01 February 2008

MS-Yow!, not MS-Yahoo! for Open Source

The Microsoft-Yahoo merger meme has been out and about for ages. It's not hard to see why Microsoft finally decided to jump: the decline in Yahoo's share price has been pretty precipitous in the last three months, and it's obviously reached a too-good-to-refuse level.

And I have to say that were I in Microsoft's position, I'd do the same: the fit looks good, and it would give the company a chance of fighting back against Google - something that looks hopeless, currently.

But as I wrote when I considered this idea last year, I have this feeling that if the deal goes through, Microsoft won't be looking very kindly on the open source software that Yahoo owns - such as Zimbra - or uses - like MySQL.

Why not?
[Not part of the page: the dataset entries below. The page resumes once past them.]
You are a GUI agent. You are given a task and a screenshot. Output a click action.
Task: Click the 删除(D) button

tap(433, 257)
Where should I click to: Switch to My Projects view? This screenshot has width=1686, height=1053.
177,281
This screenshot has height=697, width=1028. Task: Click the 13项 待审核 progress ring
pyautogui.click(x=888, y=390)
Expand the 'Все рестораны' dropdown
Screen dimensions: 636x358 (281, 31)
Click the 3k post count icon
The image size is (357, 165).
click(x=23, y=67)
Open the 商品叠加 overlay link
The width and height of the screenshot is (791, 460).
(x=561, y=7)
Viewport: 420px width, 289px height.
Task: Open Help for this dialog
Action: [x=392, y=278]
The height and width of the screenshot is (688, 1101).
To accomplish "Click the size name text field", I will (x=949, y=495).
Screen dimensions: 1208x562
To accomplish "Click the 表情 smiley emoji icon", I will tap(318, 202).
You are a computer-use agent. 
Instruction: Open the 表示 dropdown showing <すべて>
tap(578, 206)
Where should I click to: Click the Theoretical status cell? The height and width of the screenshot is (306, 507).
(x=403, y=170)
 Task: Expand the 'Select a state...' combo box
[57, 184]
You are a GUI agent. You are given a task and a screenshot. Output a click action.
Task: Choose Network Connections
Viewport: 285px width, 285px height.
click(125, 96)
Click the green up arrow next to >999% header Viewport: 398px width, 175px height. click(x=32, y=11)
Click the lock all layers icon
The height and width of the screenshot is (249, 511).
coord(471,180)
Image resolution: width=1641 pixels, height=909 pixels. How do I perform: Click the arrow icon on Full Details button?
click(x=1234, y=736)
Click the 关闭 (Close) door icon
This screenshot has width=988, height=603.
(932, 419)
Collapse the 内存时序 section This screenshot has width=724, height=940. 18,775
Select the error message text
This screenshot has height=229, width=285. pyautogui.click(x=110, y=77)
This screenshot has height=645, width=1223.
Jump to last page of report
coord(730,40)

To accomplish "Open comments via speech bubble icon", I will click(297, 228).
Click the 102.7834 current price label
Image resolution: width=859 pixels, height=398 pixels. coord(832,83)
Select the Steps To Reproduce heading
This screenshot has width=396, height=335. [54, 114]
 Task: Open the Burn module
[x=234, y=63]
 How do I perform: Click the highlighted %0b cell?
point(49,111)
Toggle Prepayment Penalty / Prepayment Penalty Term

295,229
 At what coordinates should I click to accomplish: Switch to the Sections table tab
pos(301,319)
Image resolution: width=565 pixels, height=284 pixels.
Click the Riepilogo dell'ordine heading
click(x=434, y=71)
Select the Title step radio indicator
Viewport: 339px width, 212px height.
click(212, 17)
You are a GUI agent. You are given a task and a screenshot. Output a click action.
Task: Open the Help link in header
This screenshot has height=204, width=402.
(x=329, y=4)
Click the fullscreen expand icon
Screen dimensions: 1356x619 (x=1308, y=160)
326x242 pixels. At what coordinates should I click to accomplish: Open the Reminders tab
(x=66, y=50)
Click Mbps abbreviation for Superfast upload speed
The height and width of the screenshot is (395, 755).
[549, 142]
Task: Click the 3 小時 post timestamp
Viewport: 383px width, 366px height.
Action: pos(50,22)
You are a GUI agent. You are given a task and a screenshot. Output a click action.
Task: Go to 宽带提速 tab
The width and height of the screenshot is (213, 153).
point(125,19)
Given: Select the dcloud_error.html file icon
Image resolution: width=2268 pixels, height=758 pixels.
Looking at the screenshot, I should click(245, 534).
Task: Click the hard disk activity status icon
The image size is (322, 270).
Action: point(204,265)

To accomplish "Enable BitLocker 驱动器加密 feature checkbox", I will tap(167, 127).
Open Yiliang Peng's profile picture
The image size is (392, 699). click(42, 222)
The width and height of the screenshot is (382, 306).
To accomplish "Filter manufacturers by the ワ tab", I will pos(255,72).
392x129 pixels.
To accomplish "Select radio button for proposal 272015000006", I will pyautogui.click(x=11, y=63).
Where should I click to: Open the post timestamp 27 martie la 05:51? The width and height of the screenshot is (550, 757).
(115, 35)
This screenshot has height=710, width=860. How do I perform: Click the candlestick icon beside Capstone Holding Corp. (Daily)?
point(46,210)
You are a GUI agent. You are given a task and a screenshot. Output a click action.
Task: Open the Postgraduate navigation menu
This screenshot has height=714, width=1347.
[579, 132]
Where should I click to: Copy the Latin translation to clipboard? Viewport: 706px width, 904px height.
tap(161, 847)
Well, one of the areas where Microsoft is getting whupped by free software is in top-end clusters. Moreover, the open source world continually throws in its face that Google, the very acme of computer power, runs on GNU/Linux, albeit a customised version. So what better way to show that Windows is fully the equal of the latter for extreme computing conditions than to turn Yahoo into a high-profile advertisement for the power of Windows (and SQLServer) on clusters?

To be sure, that would be more expensive than sticking with Yahoo's current choices, but Microsoft is playing for high stakes, and willing to gamble accordingly - as this $45 billion proposed acquisition of Yahoo demonstrates only too clearly.

2 comments:

Anonymous said...

OK....but could you really run Yahoo on Windows & SQL Sever? A lot of techs I know say NO. Google will send them roses if they try to do this.

Glyn Moody said...

I'm sure you couldn't now, but that's the point: Microsoft excels at iterating from a position of weakness - think Windows, IE, well, just about everything.

Imagine Ballmer saying to his boys and girls: you are going to do this, and you've n months to do it. It would certainly be motivating....

And I don't think Microsoft has much to lose: Yahoo is getting trounced by Google anyway. But the potential upside is big.